The gentle art of plagiarism:
artists, authors and ownership
11 November 1996, London; Authors' Club
How will art and text survive in the electronic age? asked the
announcement of this meeting, where new online ways of risks to
creative work from the user community were to be shown, and the
boundaries between theft, homage and plagiarism explored. Jane Dorner,
writer, former editor of The Electronic Author and a Director of
the Authors' Licensing and Collecting Society, demonstrated the
dangerous ease of electronic manipulation in an interactive lecture
with live Internet illustration.
Plagiarism taking this to be the unpermitted copying of
others' ideas and their expression has always been feasible
regarding text; digitization merely makes it infinitely easier.
In a sixth-century instance, St Columba copied out - by hand - Abbot
Finian's gospel. Finian took his complaint of copyright infringement
to court, and the king ruled in favour of the originator of any
work. No such strenuous labours are now needed for reproduction
of text. Global access through the Internet, and instant replication
by digital means, make intellectual property infinitely vulnerable.
This astronomical increase in the ease of an always-possible offence
is paralleled by the consequent increase in complexity of attempts
to control electronic copyright both practical and legal.
The full texts of books may be placed on the Net for advertising
purposes, or to secure widest spreading of their message. Cutting,
pasting, and printing out all then become practicable uncontrollably.
Since there are variations in the copyright provisions of different
countries, though, there may be texts available that have different
legal access for different communities. A warning notice may appear,
thus:
Warning! Restricted Access!
The following books are ... in the public domain in many countries
... However, they remain copyrighted [in others] ... Do NOT download
or read these books online if you or your system are in a country
where copyright protections can extend more than 50 years past an
author's death ...
a legal warning, dependent in practice solely on the users'
compliability. If one should ignore the warning and read the prohibited
text - who is breaking the law? The user? The party that loaded
the text onto the Internet? The service provider?

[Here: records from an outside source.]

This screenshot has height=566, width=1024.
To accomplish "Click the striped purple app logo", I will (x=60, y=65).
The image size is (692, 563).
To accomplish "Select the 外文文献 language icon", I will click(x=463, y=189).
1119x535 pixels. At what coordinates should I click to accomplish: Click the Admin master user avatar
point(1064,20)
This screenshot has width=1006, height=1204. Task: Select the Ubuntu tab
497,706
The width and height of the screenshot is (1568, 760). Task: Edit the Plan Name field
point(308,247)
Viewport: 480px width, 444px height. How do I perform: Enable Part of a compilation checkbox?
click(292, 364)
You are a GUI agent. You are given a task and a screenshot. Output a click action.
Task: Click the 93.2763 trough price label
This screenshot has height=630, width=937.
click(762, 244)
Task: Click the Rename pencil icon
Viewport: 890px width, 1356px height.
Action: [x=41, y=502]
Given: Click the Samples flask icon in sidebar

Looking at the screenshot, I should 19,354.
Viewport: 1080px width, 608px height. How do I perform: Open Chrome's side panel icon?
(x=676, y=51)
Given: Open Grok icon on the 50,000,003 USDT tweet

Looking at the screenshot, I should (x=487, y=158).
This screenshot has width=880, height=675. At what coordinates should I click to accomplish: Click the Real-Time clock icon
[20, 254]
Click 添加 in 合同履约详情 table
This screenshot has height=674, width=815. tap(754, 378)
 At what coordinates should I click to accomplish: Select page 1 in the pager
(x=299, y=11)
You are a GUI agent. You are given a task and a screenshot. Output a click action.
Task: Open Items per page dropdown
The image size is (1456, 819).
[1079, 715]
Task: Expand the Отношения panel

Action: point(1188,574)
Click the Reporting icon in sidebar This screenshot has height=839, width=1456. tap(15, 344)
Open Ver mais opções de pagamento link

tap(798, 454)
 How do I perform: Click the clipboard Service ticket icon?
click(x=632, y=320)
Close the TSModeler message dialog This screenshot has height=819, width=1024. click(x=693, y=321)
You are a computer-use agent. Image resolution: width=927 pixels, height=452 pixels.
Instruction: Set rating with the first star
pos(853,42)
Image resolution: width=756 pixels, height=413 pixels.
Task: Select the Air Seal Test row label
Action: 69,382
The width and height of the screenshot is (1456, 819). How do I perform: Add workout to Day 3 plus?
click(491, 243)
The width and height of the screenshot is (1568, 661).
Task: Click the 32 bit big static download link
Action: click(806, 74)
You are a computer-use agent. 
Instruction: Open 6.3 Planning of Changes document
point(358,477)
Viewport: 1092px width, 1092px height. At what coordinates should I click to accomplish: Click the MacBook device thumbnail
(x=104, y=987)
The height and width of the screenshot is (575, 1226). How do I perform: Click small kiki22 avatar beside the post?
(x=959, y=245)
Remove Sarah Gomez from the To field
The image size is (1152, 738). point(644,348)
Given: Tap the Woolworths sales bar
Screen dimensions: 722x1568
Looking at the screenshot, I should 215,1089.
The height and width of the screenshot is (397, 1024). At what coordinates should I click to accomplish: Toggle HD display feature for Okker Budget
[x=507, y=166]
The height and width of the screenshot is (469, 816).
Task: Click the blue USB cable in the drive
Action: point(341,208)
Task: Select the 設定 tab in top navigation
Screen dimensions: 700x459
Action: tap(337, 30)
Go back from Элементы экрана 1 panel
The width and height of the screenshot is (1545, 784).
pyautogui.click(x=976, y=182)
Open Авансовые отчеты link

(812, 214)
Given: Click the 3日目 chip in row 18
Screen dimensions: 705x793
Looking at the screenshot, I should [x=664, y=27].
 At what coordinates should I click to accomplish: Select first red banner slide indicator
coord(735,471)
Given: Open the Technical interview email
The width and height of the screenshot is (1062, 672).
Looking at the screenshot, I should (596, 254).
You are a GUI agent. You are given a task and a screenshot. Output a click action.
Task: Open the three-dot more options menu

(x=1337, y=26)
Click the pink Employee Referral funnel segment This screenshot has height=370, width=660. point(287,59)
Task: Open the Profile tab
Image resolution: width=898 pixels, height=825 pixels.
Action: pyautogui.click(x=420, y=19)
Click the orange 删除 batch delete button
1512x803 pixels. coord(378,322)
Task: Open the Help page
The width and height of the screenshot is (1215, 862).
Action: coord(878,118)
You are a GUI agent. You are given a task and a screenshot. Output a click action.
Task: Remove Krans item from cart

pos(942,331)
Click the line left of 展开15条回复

Not only does the ease of global access to texts make plagiarism
more likely, but changing cultural attitudes can seem to lend it
respectability. Roland Barthes propounds the well-regarded thesis
that culture needs a shared dialect, while the author fades in the
transition to intertextuality. This new morality sets particular
puzzles in the academic world. Where plagiarism used to be held
the supreme academic sin, now with the new intertextual thinking
colleges are unsure how to deal with non-originality in an exam
context. The `School sucks' Internet site is known to provide essays
that students may download and reproduce as their own: no legal
offence there.
As for art, digitization allows images to be manipulated in unprecedented
ways. Once any work of art has been digitized, all control over
it is lost, with respect to integrity of reproduction, proper use,
and even the expectation of proper copyright reward. We saw icons
used for commercial advertisements, adapted, altered or reassembled
figures from several different artistic sources grouped together
or merchandized in ways their creators would not approve.
Magritte's `Golgonde' advertised Royal Mail; Man Ray's `Violon d'Ingres',
constipation tablets. Two-dimensional pictures were reformed and
vulgarized as three-dimensional plastic models. The most abused
icons from art are the Mona Lisa and Edvard Munch's `The Scream'.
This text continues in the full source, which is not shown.